We pay a lot for drugs, not so much for diagnostics.
Looking a little further into the healthcare spending data, we can presume that advanced genomic tests from specialty laboratories – one of the most technologically promising aspects of the diagnostics industry — account for an even smaller slice of overall spending. If we doubled or even tripled that spending in order to detect health problems earlier — to start treatment of diseases when they are far less expensive to manage than they are in later stages — we would still be coming out ahead on overall expenditures. Testing is cheap compared to long-term illness, treatment, and death.
Placing a higher priority on the development and availability of advanced genomic tests for early disease detection would represent a major step in shifting our healthcare system’s focus from treatment to wellness. Diagnostics can help us catch diseases early, prevent the spread of illness, keep people healthy at work, and reduce all kinds of costs associated with undiagnosed disease and therapies. While those of us in the diagnostics community have known this all along, the COVID-19 pandemic has raised awareness of it for a much larger audience.

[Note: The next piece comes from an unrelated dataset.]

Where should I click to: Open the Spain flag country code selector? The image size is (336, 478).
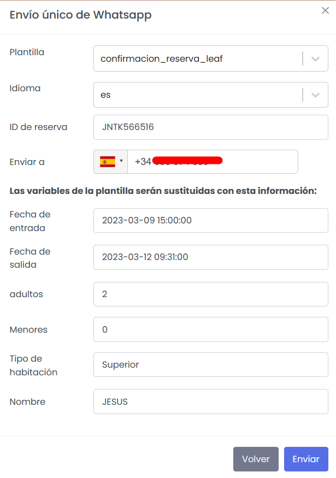(x=111, y=162)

We need payers to buy into the value of early diagnosis through more sensitive and less invasive testing. This model can save lives and lower costs. Yet in the past, government agencies and insurance companies have often balked at covering such tests.
Consider the example of idiopathic pulmonary fibrosis (IPF), a serious and progressive lung disease. It takes the typical patient years to get diagnosed, often through multiple invasive, costly and potentially dangerous procedures. During that time, more than 20% of these patients will be given treatments that can actually harm them. My company has developed a clinically validated genomic test that can help end the diagnostic odyssey and get patients on the right treatment faster. This would improve health and reduce healthcare costs, and yet private payers have been very slow to cover it.
If we can conceive of pandemic-related diagnostic strategies to determine which people are safe to go to school, get on a plane, or return to work, then surely we can see the value in using diagnostic tests to tackle other leading causes of death.
We need to start waking up and realizing the benefits of early diagnosis of disease — the idea that we can test to stay well, instead of counting on therapies to make us well again.
Perhaps the new models of testing established for the pandemic will jump-start a different approach to diagnosis.
Could the new model of workplace testing be an avenue that opens up diagnostics beyond just COVID-19 testing? For example, does it open the door for broader screening and earlier detection of lung cancer? There are obvious issues with how much access employers have to their employees’ health information, and those will have to be managed carefully. But if employees come to trust their employers to deliver high-quality diagnostic tests — perhaps better tests than those they could access through typical healthcare channels — this could transform the valuation of and payment for important tests designed to keep people healthier and keep insurance premiums in check.
Self-insured employers could be the first to adopt this approach, and if it proves successful, other large employers might quickly follow suit. This is not enough, but it could be an interesting place to start.
COVID-19 has changed the way we are delivering healthcare and has — at least for the moment — dramatically increased the value we place on diagnostics and early detection. I truly believe if we can hold onto the lessons we are learning from this pandemic, there could be a brighter future for improving health and reducing healthcare costs through the use of diagnostic tests across a wide range of diseases and health conditions.
Bonnie H. Anderson is Chairman and Chief Executive Officer of Veracyte, a global genomic diagnostics company that improves patient care by providing answers to clinical questions that inform diagnosis and treatment decisions.